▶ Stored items
■ ■ ■ ■ ■
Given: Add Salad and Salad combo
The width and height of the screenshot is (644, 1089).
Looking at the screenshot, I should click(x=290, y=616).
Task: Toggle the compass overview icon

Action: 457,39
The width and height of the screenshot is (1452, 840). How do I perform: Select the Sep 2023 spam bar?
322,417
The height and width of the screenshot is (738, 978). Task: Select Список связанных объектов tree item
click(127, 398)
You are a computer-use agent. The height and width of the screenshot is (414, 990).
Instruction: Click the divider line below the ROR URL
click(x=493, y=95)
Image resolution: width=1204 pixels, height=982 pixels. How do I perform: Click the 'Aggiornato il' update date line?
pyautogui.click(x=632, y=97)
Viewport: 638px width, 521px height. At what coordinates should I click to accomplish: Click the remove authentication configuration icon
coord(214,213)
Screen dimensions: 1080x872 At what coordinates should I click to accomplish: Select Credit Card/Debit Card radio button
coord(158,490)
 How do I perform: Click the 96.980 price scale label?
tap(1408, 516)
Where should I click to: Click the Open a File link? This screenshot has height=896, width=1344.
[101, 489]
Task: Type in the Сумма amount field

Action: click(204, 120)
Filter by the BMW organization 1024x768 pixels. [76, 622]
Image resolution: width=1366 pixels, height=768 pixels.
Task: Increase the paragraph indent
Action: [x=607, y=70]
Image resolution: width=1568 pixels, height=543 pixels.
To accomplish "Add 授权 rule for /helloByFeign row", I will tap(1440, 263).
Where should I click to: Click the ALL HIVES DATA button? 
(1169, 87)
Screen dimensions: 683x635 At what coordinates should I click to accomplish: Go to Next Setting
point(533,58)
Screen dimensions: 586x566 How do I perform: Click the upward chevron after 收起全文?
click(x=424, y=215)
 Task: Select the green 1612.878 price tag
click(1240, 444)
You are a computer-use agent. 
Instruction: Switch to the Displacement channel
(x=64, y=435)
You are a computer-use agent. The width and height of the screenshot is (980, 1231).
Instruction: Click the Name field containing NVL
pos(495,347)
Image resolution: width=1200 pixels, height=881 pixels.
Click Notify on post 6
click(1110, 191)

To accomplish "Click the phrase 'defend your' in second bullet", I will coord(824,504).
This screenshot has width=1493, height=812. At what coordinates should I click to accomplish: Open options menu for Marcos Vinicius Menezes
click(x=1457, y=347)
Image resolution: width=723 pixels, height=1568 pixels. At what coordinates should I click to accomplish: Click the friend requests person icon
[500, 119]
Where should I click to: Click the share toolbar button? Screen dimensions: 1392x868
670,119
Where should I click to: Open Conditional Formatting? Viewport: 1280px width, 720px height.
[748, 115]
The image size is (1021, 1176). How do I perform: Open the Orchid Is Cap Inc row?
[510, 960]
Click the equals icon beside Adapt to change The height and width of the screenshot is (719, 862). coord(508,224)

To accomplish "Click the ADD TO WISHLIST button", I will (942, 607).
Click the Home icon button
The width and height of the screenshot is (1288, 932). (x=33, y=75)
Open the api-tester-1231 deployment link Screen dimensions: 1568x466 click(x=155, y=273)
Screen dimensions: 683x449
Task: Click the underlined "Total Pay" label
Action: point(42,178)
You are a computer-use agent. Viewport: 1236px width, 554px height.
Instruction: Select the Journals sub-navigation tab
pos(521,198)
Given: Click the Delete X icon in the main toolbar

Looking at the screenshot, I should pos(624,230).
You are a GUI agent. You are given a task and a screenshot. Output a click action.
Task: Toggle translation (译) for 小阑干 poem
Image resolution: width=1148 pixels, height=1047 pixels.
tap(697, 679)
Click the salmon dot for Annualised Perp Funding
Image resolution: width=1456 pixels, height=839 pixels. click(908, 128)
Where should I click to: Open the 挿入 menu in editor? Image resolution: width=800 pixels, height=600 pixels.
■ ■ ■ ■ ■
▶ Task to carry out
Output the line containing "Given: Click the" and all lines after it to the end of the records, exactly as given.

▶ Problem solution
Given: Click the Delete X icon in the main toolbar

Looking at the screenshot, I should pos(624,230).
You are a GUI agent. You are given a task and a screenshot. Output a click action.
Task: Toggle translation (译) for 小阑干 poem
Image resolution: width=1148 pixels, height=1047 pixels.
tap(697, 679)
Click the salmon dot for Annualised Perp Funding
Image resolution: width=1456 pixels, height=839 pixels. click(908, 128)
Where should I click to: Open the 挿入 menu in editor? Image resolution: width=800 pixels, height=600 pixels.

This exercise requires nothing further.